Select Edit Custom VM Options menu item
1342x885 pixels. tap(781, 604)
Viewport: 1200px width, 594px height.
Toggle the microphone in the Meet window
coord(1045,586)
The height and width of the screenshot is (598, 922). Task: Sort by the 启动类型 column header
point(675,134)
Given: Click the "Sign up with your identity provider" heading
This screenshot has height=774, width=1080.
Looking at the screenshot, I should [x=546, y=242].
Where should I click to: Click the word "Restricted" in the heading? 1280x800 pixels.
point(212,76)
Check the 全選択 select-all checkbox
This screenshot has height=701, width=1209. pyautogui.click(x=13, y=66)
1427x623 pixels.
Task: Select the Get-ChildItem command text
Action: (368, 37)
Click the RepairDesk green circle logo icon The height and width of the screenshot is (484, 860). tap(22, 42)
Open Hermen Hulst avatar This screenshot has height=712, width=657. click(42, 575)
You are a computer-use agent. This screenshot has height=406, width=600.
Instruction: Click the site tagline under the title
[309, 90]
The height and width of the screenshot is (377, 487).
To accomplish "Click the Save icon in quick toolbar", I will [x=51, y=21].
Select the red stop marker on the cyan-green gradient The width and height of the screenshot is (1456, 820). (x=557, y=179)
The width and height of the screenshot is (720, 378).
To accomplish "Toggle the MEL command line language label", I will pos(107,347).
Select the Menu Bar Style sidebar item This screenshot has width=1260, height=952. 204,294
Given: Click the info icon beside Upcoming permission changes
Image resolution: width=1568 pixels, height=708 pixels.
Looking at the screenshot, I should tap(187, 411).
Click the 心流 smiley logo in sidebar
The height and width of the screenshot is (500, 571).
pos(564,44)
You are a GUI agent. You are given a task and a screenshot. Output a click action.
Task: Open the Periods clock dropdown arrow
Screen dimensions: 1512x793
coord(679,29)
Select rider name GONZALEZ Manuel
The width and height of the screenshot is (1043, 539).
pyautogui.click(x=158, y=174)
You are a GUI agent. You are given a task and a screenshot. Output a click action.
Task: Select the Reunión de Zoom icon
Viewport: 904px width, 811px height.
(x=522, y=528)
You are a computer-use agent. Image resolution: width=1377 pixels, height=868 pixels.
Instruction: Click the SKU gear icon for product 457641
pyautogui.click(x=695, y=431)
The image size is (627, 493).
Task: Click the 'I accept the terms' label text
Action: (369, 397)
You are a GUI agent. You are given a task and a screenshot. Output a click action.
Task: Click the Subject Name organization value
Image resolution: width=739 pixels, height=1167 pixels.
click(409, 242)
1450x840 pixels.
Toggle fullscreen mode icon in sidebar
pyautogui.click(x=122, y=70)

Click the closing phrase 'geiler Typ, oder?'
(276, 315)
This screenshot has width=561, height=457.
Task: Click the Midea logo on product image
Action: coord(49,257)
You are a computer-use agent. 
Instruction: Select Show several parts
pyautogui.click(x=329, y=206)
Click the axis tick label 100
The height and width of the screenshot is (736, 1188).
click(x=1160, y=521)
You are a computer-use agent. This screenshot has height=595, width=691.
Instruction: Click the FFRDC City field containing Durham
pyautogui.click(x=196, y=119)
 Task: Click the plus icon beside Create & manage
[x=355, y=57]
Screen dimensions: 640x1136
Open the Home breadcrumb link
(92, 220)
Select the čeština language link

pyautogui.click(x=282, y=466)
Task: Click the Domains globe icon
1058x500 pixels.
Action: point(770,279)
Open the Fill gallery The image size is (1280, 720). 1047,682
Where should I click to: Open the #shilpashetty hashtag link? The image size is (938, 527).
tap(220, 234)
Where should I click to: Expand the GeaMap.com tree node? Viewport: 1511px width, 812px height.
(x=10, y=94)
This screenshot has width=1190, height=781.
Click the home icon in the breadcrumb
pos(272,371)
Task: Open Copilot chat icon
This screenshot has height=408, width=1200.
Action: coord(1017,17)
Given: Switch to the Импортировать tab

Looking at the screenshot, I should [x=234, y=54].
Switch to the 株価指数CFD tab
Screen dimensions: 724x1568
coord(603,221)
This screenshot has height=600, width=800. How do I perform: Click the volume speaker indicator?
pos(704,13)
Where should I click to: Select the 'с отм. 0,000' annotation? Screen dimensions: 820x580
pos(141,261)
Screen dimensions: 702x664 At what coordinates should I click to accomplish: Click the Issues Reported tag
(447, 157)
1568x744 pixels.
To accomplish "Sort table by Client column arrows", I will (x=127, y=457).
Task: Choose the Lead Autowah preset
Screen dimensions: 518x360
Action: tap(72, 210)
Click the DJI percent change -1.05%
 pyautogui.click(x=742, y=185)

■ Goal of the exercise ■
For this exercise, give the entries above again with no difference at all.

■ Response to this exercise ■
Select Edit Custom VM Options menu item
1342x885 pixels. tap(781, 604)
Viewport: 1200px width, 594px height.
Toggle the microphone in the Meet window
coord(1045,586)
The height and width of the screenshot is (598, 922). Task: Sort by the 启动类型 column header
point(675,134)
Given: Click the "Sign up with your identity provider" heading
This screenshot has height=774, width=1080.
Looking at the screenshot, I should [x=546, y=242].
Where should I click to: Click the word "Restricted" in the heading? 1280x800 pixels.
point(212,76)
Check the 全選択 select-all checkbox
This screenshot has height=701, width=1209. pyautogui.click(x=13, y=66)
1427x623 pixels.
Task: Select the Get-ChildItem command text
Action: (368, 37)
Click the RepairDesk green circle logo icon The height and width of the screenshot is (484, 860). tap(22, 42)
Open Hermen Hulst avatar This screenshot has height=712, width=657. click(42, 575)
You are a computer-use agent. This screenshot has height=406, width=600.
Instruction: Click the site tagline under the title
[309, 90]
The height and width of the screenshot is (377, 487).
To accomplish "Click the Save icon in quick toolbar", I will [x=51, y=21].
Select the red stop marker on the cyan-green gradient The width and height of the screenshot is (1456, 820). (x=557, y=179)
The width and height of the screenshot is (720, 378).
To accomplish "Toggle the MEL command line language label", I will pos(107,347).
Select the Menu Bar Style sidebar item This screenshot has width=1260, height=952. 204,294
Given: Click the info icon beside Upcoming permission changes
Image resolution: width=1568 pixels, height=708 pixels.
Looking at the screenshot, I should tap(187, 411).
Click the 心流 smiley logo in sidebar
The height and width of the screenshot is (500, 571).
pos(564,44)
You are a GUI agent. You are given a task and a screenshot. Output a click action.
Task: Open the Periods clock dropdown arrow
Screen dimensions: 1512x793
coord(679,29)
Select rider name GONZALEZ Manuel
The width and height of the screenshot is (1043, 539).
pyautogui.click(x=158, y=174)
You are a GUI agent. You are given a task and a screenshot. Output a click action.
Task: Select the Reunión de Zoom icon
Viewport: 904px width, 811px height.
(x=522, y=528)
You are a computer-use agent. Image resolution: width=1377 pixels, height=868 pixels.
Instruction: Click the SKU gear icon for product 457641
pyautogui.click(x=695, y=431)
The image size is (627, 493).
Task: Click the 'I accept the terms' label text
Action: (369, 397)
You are a GUI agent. You are given a task and a screenshot. Output a click action.
Task: Click the Subject Name organization value
Image resolution: width=739 pixels, height=1167 pixels.
click(409, 242)
1450x840 pixels.
Toggle fullscreen mode icon in sidebar
pyautogui.click(x=122, y=70)

Click the closing phrase 'geiler Typ, oder?'
(276, 315)
This screenshot has width=561, height=457.
Task: Click the Midea logo on product image
Action: coord(49,257)
You are a computer-use agent. 
Instruction: Select Show several parts
pyautogui.click(x=329, y=206)
Click the axis tick label 100
The height and width of the screenshot is (736, 1188).
click(x=1160, y=521)
You are a computer-use agent. This screenshot has height=595, width=691.
Instruction: Click the FFRDC City field containing Durham
pyautogui.click(x=196, y=119)
 Task: Click the plus icon beside Create & manage
[x=355, y=57]
Screen dimensions: 640x1136
Open the Home breadcrumb link
(92, 220)
Select the čeština language link

pyautogui.click(x=282, y=466)
Task: Click the Domains globe icon
1058x500 pixels.
Action: point(770,279)
Open the Fill gallery The image size is (1280, 720). 1047,682
Where should I click to: Open the #shilpashetty hashtag link? The image size is (938, 527).
tap(220, 234)
Where should I click to: Expand the GeaMap.com tree node? Viewport: 1511px width, 812px height.
(x=10, y=94)
This screenshot has width=1190, height=781.
Click the home icon in the breadcrumb
pos(272,371)
Task: Open Copilot chat icon
This screenshot has height=408, width=1200.
Action: coord(1017,17)
Given: Switch to the Импортировать tab

Looking at the screenshot, I should [x=234, y=54].
Switch to the 株価指数CFD tab
Screen dimensions: 724x1568
coord(603,221)
This screenshot has height=600, width=800. How do I perform: Click the volume speaker indicator?
pos(704,13)
Where should I click to: Select the 'с отм. 0,000' annotation? Screen dimensions: 820x580
pos(141,261)
Screen dimensions: 702x664 At what coordinates should I click to accomplish: Click the Issues Reported tag
(447, 157)
1568x744 pixels.
To accomplish "Sort table by Client column arrows", I will (x=127, y=457).
Task: Choose the Lead Autowah preset
Screen dimensions: 518x360
Action: tap(72, 210)
Click the DJI percent change -1.05%
 pyautogui.click(x=742, y=185)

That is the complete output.